Problem description ::
Exactly as they appear, write the lines from the one containing "PGA.com (68, 985)" to the final line of the entries, leaving pictures out.

Screenshot grounding data:
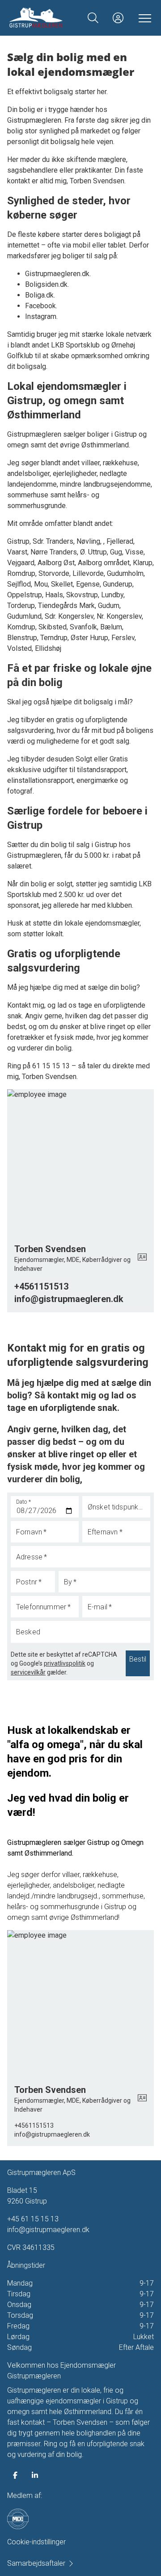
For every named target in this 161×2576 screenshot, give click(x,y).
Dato (23, 1502)
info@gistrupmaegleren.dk (48, 2229)
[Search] (93, 18)
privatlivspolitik (64, 1663)
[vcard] (142, 1258)
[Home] (44, 18)
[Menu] (143, 18)
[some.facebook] (15, 2475)
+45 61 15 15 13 (33, 2219)
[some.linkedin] (35, 2475)
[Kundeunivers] (118, 18)
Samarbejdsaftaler (36, 2563)
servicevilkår (28, 1672)
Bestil (137, 1659)
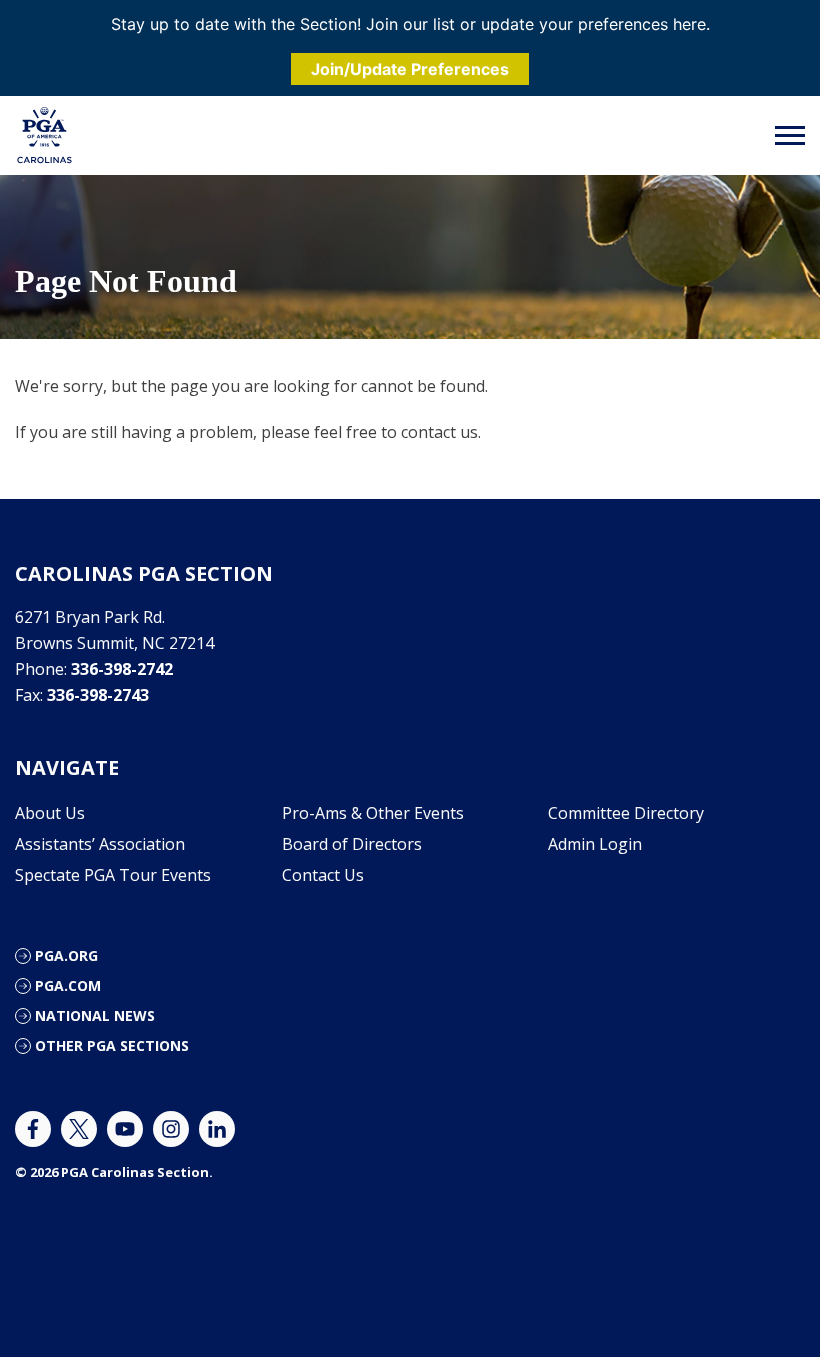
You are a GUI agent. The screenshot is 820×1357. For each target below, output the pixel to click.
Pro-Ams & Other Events (373, 813)
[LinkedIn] (217, 1129)
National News (95, 1015)
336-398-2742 (122, 669)
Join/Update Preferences (410, 69)
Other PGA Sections (112, 1045)
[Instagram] (171, 1129)
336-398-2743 (98, 695)
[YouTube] (125, 1129)
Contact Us (323, 875)
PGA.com (68, 985)
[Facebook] (33, 1129)
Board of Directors (352, 844)
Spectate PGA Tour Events (113, 875)
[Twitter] (79, 1129)
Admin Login (595, 844)
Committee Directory (626, 813)
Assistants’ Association (100, 844)
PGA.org (66, 955)
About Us (50, 813)
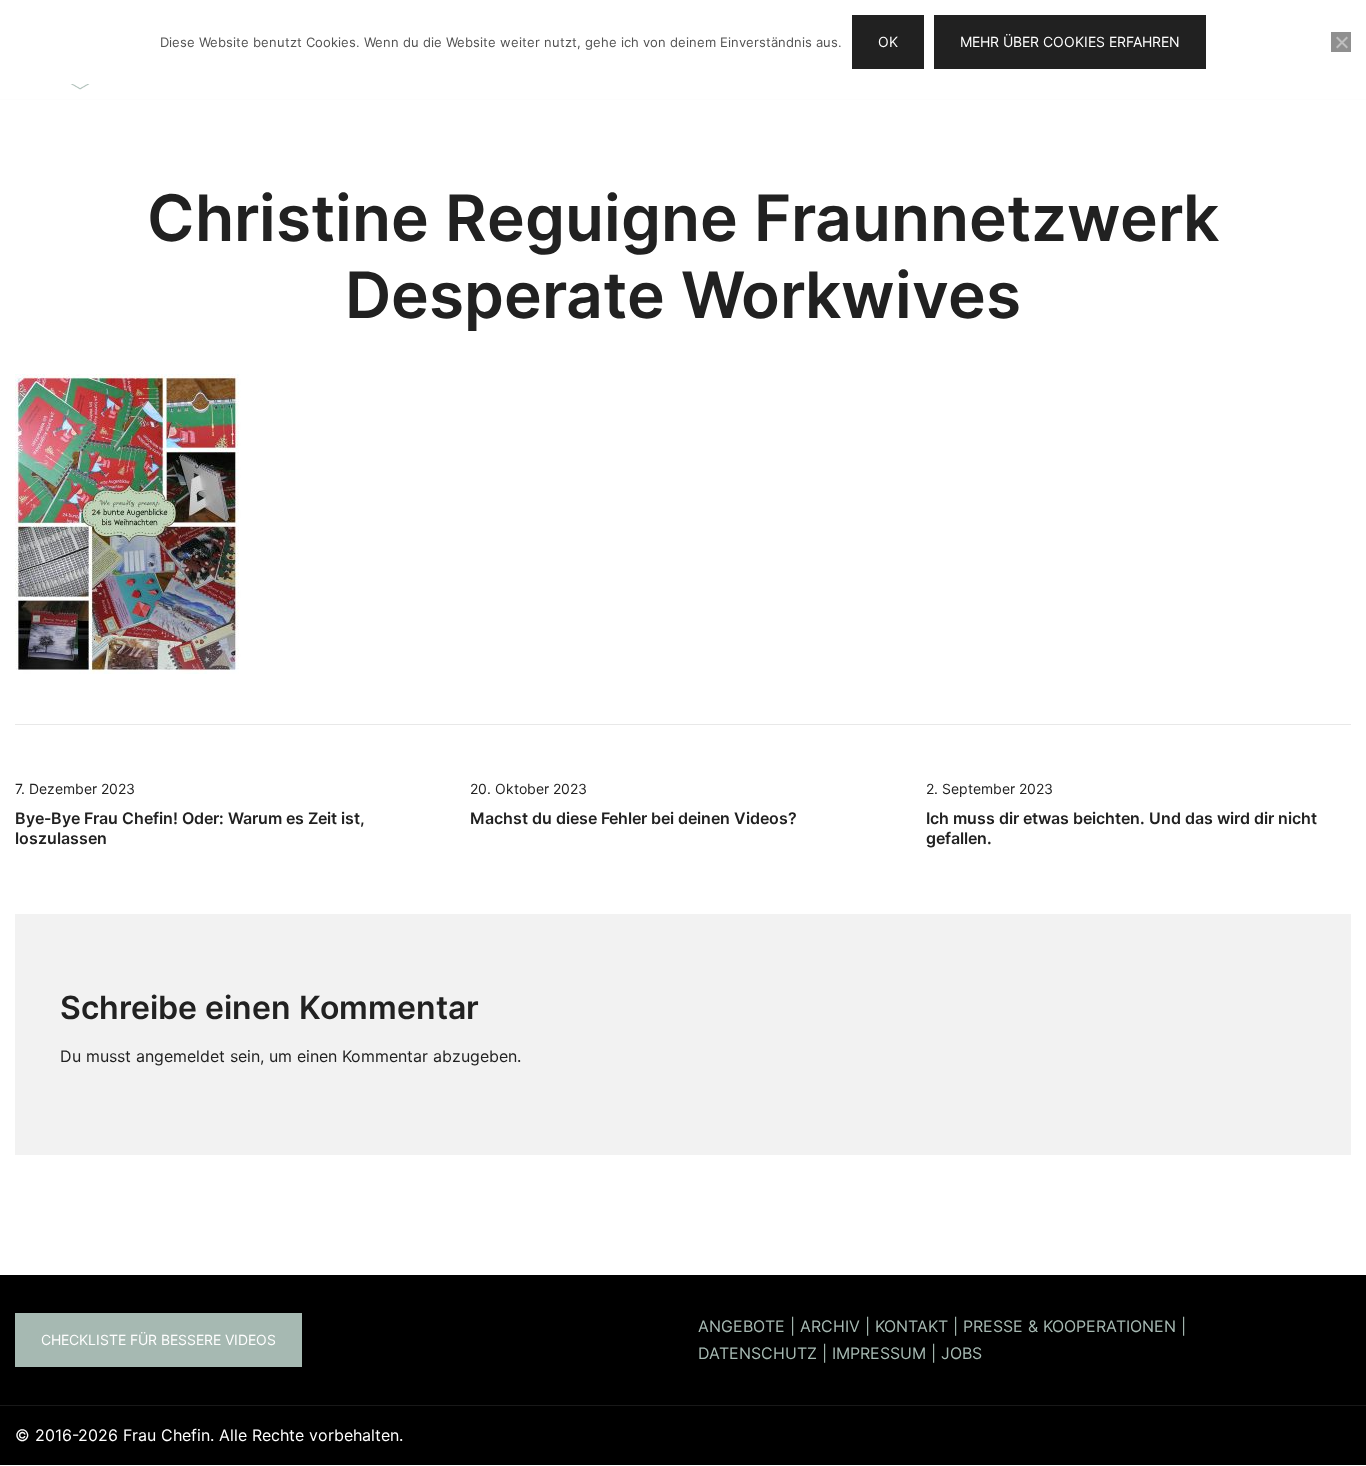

Response below ::
PGA.com (68, 985)
[Facebook] (33, 1129)
Board of Directors (352, 844)
Spectate PGA Tour Events (113, 875)
[Twitter] (79, 1129)
Admin Login (595, 844)
Committee Directory (626, 813)
Assistants’ Association (100, 844)
PGA.org (66, 955)
About Us (50, 813)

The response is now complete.